Effects of analgesics on delayed postherpetic pain in mice.

Abstract

Postherpetic neuralgia is pain that persists long after the disappearance of the cutaneous lesions of herpes zoster. However, the mechanisms of this delayed pain are unclear. Herpes simplex virus infection induces cutaneous lesions and pain-related responses in mice. The authors examined whether such responses would persist after the disappearance of the cutaneous lesions and whether some analgesics would be effective against them. Female BALB/c mice were inoculated with herpes simplex virus type 1 on the unilateral hind paw. Pain-related responses of hind paw were determined using von Frey filaments. Beginning 5 days after inoculation, mice were given perorally the antiherpes agent acyclovir five times a day for 7 days. Effects of morphine (3-5 mg/kg subcutaneously), gabapentin (30-100 mg/kg perorally), mexiletine (10-30 mg/kg intraperitoneally), and diclofenac (30 mg/kg intraperitoneally) on pain-related responses were examined on days 25-35 after inoculation. Viral inoculation induced cutaneous lesions and pain-related responses beginning on day 5 after inoculation. Acyclovir treatment healed all skin lesions by day 15 after inoculation. Approximately half of the mice given acyclovir showed pain-related responses at least until day 40 after inoculation.
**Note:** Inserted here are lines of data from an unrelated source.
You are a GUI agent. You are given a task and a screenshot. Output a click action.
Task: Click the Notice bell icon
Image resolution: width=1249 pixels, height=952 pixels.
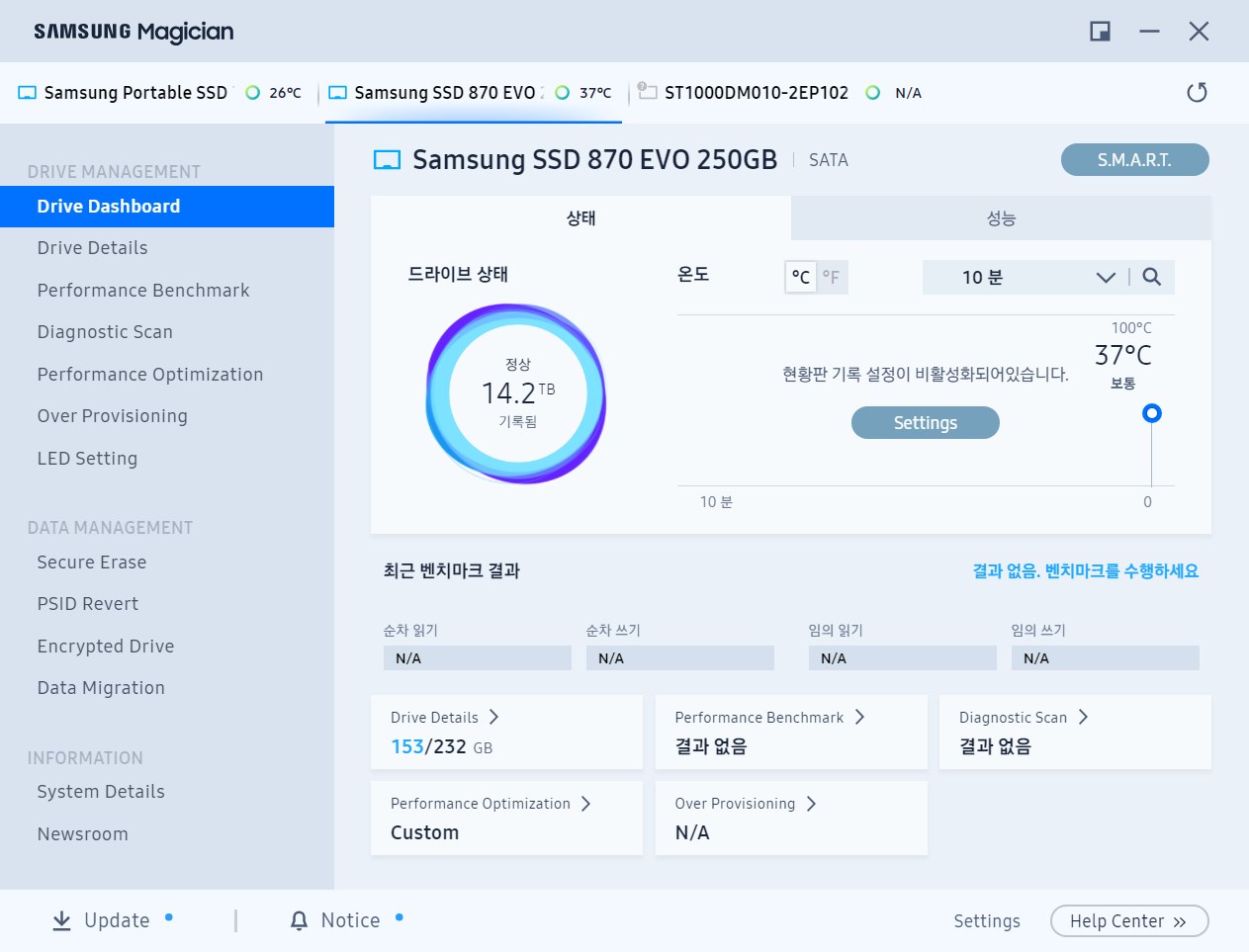pyautogui.click(x=299, y=920)

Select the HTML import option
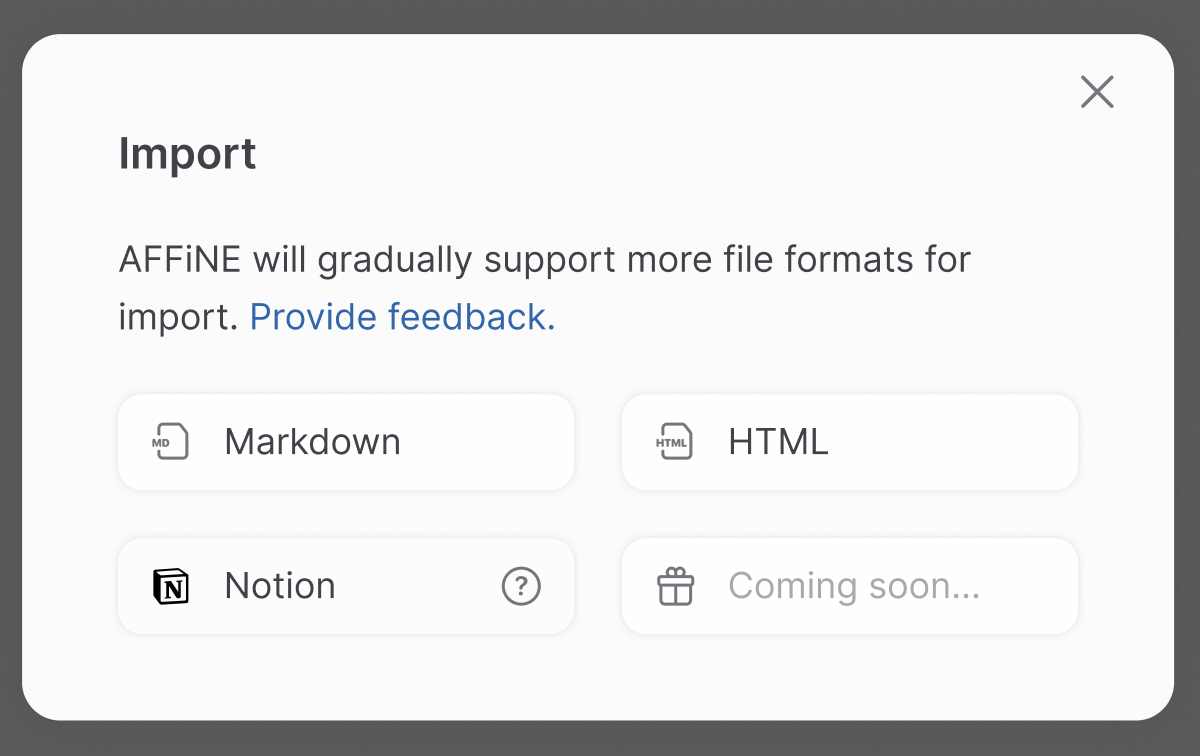tap(849, 441)
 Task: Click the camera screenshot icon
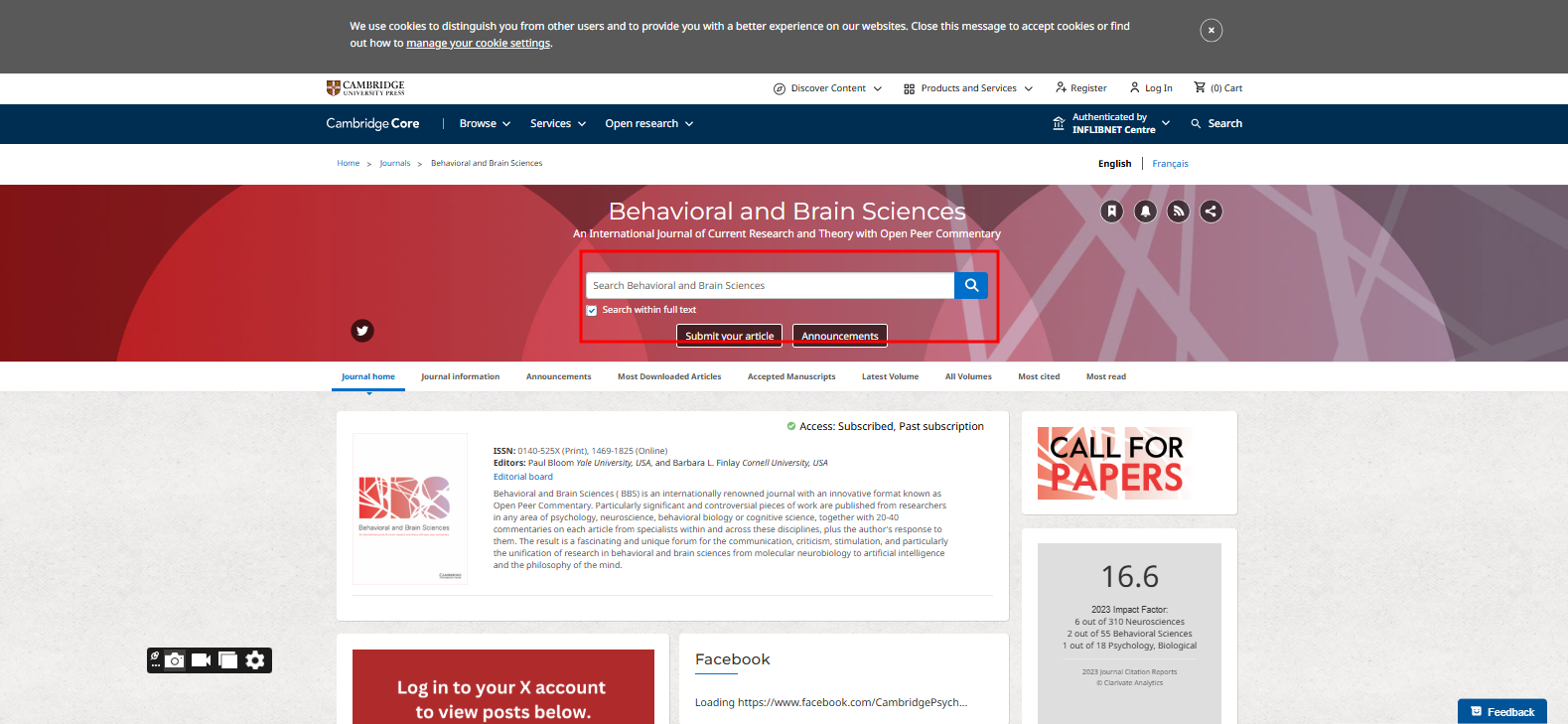pyautogui.click(x=176, y=660)
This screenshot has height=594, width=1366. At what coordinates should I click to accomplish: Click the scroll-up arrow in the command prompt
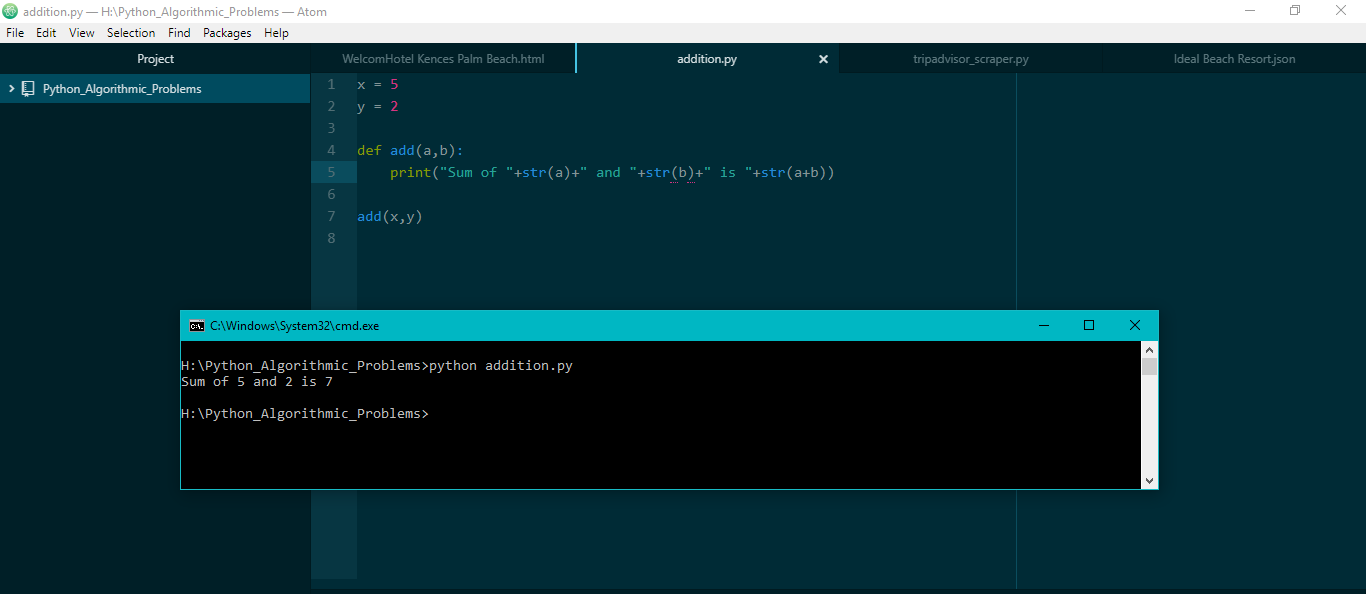click(x=1149, y=349)
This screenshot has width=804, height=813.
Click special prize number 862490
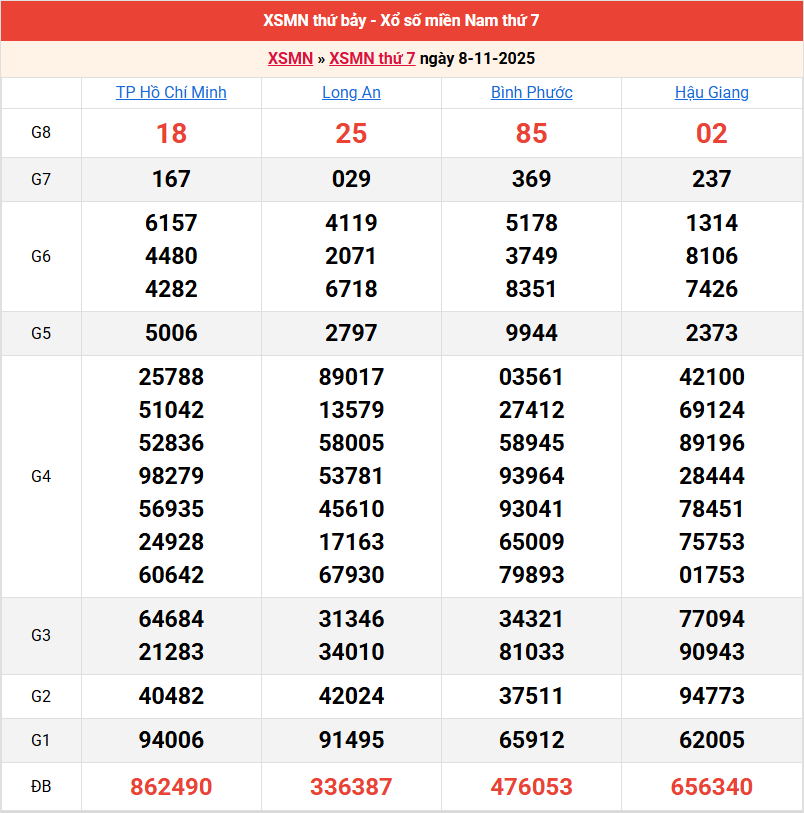tap(171, 787)
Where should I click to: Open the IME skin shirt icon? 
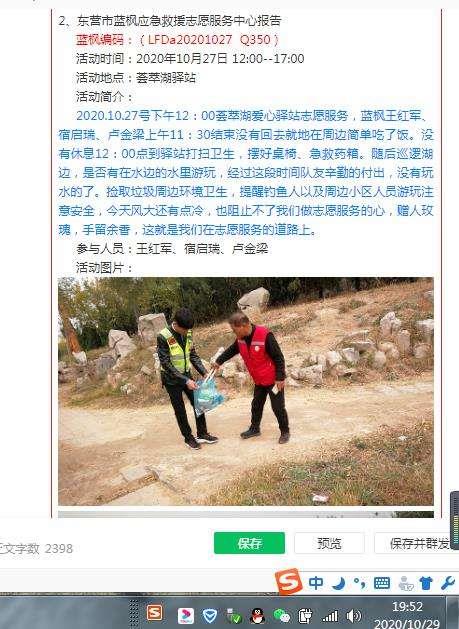(426, 583)
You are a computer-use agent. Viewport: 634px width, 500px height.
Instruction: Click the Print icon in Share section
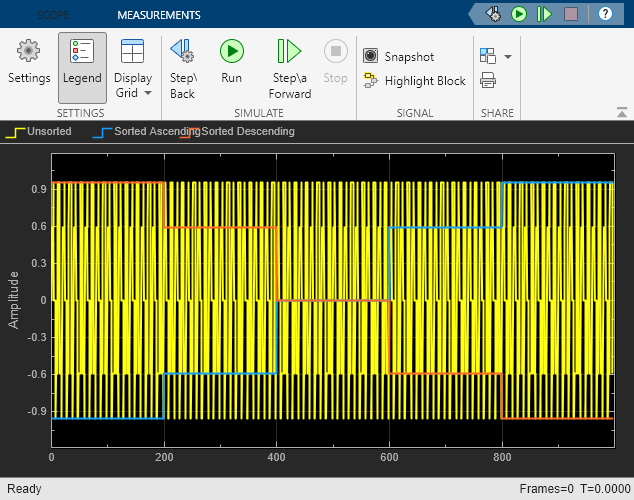488,81
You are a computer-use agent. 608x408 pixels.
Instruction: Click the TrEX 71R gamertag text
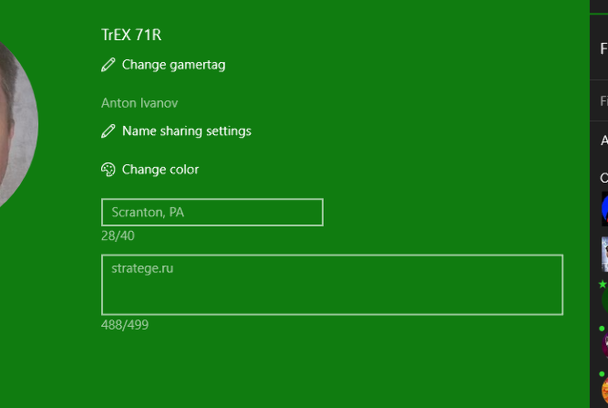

Morphine, gabapentin, and mexiletine dose-dependently inhibited pain-related responses, but diclofenac had no effects. The authors show a mouse model of delayed postherpetic pain. This may be useful for manifesting the mechanisms of postherpetic neuralgia and the factors contributing to the transition from acute herpetic pain to delayed postherpetic pain. This may also be useful for the development of new analgesics against postherpetic neuralgia.